Collected data

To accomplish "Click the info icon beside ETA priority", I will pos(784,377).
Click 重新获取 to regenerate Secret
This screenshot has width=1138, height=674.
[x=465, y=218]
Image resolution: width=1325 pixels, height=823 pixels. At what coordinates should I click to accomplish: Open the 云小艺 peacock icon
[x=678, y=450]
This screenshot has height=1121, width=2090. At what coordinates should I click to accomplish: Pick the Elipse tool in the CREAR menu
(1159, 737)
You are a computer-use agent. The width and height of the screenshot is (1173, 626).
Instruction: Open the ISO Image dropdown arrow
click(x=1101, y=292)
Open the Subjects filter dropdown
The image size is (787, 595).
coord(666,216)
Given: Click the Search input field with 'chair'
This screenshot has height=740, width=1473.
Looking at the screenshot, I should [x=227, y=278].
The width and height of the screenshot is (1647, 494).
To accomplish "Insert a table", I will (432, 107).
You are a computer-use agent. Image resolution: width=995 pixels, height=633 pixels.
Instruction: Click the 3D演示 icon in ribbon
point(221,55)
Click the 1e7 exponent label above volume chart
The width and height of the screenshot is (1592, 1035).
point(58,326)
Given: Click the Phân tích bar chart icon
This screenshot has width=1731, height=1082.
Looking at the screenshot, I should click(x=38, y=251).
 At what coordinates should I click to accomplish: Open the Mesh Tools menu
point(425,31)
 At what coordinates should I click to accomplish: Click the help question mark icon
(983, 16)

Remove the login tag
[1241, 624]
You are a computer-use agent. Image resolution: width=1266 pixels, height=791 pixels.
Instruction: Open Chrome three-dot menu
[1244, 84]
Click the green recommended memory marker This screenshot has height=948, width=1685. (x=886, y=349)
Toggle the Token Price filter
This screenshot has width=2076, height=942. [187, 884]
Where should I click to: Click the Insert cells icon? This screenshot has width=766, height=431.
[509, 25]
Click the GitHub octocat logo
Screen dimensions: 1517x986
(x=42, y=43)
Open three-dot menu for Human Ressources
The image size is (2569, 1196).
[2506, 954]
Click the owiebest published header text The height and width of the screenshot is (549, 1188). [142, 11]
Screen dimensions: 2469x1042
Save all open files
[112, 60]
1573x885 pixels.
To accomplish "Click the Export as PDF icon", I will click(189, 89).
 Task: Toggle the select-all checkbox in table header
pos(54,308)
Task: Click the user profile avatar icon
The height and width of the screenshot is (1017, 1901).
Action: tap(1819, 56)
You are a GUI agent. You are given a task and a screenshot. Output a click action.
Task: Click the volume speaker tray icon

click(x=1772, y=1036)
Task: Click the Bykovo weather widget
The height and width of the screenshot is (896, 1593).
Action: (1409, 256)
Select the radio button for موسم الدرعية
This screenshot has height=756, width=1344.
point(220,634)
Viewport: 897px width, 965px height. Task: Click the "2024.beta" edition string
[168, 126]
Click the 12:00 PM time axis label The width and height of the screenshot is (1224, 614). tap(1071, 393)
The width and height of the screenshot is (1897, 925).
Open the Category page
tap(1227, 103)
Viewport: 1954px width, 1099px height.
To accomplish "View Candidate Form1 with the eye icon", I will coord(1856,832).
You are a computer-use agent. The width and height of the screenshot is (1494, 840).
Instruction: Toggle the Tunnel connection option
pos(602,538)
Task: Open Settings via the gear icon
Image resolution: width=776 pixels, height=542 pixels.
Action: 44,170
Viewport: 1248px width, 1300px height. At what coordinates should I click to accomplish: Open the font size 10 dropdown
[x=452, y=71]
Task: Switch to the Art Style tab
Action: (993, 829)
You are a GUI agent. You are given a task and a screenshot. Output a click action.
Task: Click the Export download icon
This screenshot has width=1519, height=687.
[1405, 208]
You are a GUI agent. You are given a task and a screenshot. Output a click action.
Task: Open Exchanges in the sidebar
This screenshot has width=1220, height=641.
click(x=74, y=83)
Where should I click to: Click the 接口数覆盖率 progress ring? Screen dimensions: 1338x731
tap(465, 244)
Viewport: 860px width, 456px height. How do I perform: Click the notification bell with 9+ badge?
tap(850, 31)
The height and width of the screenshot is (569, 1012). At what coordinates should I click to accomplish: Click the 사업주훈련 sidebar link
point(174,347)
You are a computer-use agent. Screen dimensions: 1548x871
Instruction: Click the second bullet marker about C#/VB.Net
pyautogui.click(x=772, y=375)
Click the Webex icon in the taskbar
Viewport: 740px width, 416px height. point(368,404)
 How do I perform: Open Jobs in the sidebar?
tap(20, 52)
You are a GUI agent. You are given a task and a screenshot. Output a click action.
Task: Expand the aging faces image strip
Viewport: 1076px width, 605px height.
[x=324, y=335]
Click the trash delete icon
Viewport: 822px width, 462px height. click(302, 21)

**Exercise instructions**:
Each entry needs to be given again exactly as it stands.

**Answer area**:
To accomplish "Click the info icon beside ETA priority", I will pos(784,377).
Click 重新获取 to regenerate Secret
This screenshot has width=1138, height=674.
[x=465, y=218]
Image resolution: width=1325 pixels, height=823 pixels. At what coordinates should I click to accomplish: Open the 云小艺 peacock icon
[x=678, y=450]
This screenshot has height=1121, width=2090. At what coordinates should I click to accomplish: Pick the Elipse tool in the CREAR menu
(1159, 737)
You are a computer-use agent. The width and height of the screenshot is (1173, 626).
Instruction: Open the ISO Image dropdown arrow
click(x=1101, y=292)
Open the Subjects filter dropdown
The image size is (787, 595).
coord(666,216)
Given: Click the Search input field with 'chair'
This screenshot has height=740, width=1473.
Looking at the screenshot, I should [x=227, y=278].
The width and height of the screenshot is (1647, 494).
To accomplish "Insert a table", I will (432, 107).
You are a computer-use agent. Image resolution: width=995 pixels, height=633 pixels.
Instruction: Click the 3D演示 icon in ribbon
point(221,55)
Click the 1e7 exponent label above volume chart
The width and height of the screenshot is (1592, 1035).
point(58,326)
Given: Click the Phân tích bar chart icon
This screenshot has width=1731, height=1082.
Looking at the screenshot, I should click(x=38, y=251).
 At what coordinates should I click to accomplish: Open the Mesh Tools menu
point(425,31)
 At what coordinates should I click to accomplish: Click the help question mark icon
(983, 16)

Remove the login tag
[1241, 624]
You are a computer-use agent. Image resolution: width=1266 pixels, height=791 pixels.
Instruction: Open Chrome three-dot menu
[1244, 84]
Click the green recommended memory marker This screenshot has height=948, width=1685. (x=886, y=349)
Toggle the Token Price filter
This screenshot has width=2076, height=942. [187, 884]
Where should I click to: Click the Insert cells icon? This screenshot has width=766, height=431.
[509, 25]
Click the GitHub octocat logo
Screen dimensions: 1517x986
(x=42, y=43)
Open three-dot menu for Human Ressources
The image size is (2569, 1196).
[2506, 954]
Click the owiebest published header text The height and width of the screenshot is (549, 1188). [142, 11]
Screen dimensions: 2469x1042
Save all open files
[112, 60]
1573x885 pixels.
To accomplish "Click the Export as PDF icon", I will click(189, 89).
 Task: Toggle the select-all checkbox in table header
pos(54,308)
Task: Click the user profile avatar icon
The height and width of the screenshot is (1017, 1901).
Action: tap(1819, 56)
You are a GUI agent. You are given a task and a screenshot. Output a click action.
Task: Click the volume speaker tray icon

click(x=1772, y=1036)
Task: Click the Bykovo weather widget
The height and width of the screenshot is (896, 1593).
Action: (1409, 256)
Select the radio button for موسم الدرعية
This screenshot has height=756, width=1344.
point(220,634)
Viewport: 897px width, 965px height. Task: Click the "2024.beta" edition string
[168, 126]
Click the 12:00 PM time axis label The width and height of the screenshot is (1224, 614). tap(1071, 393)
The width and height of the screenshot is (1897, 925).
Open the Category page
tap(1227, 103)
Viewport: 1954px width, 1099px height.
To accomplish "View Candidate Form1 with the eye icon", I will coord(1856,832).
You are a computer-use agent. The width and height of the screenshot is (1494, 840).
Instruction: Toggle the Tunnel connection option
pos(602,538)
Task: Open Settings via the gear icon
Image resolution: width=776 pixels, height=542 pixels.
Action: 44,170
Viewport: 1248px width, 1300px height. At what coordinates should I click to accomplish: Open the font size 10 dropdown
[x=452, y=71]
Task: Switch to the Art Style tab
Action: (993, 829)
You are a GUI agent. You are given a task and a screenshot. Output a click action.
Task: Click the Export download icon
This screenshot has width=1519, height=687.
[1405, 208]
You are a GUI agent. You are given a task and a screenshot. Output a click action.
Task: Open Exchanges in the sidebar
This screenshot has width=1220, height=641.
click(x=74, y=83)
Where should I click to: Click the 接口数覆盖率 progress ring? Screen dimensions: 1338x731
tap(465, 244)
Viewport: 860px width, 456px height. How do I perform: Click the notification bell with 9+ badge?
tap(850, 31)
The height and width of the screenshot is (569, 1012). At what coordinates should I click to accomplish: Click the 사업주훈련 sidebar link
point(174,347)
You are a computer-use agent. Screen dimensions: 1548x871
Instruction: Click the second bullet marker about C#/VB.Net
pyautogui.click(x=772, y=375)
Click the Webex icon in the taskbar
Viewport: 740px width, 416px height. point(368,404)
 How do I perform: Open Jobs in the sidebar?
tap(20, 52)
You are a GUI agent. You are given a task and a screenshot. Output a click action.
Task: Expand the aging faces image strip
Viewport: 1076px width, 605px height.
[x=324, y=335]
Click the trash delete icon
Viewport: 822px width, 462px height. click(302, 21)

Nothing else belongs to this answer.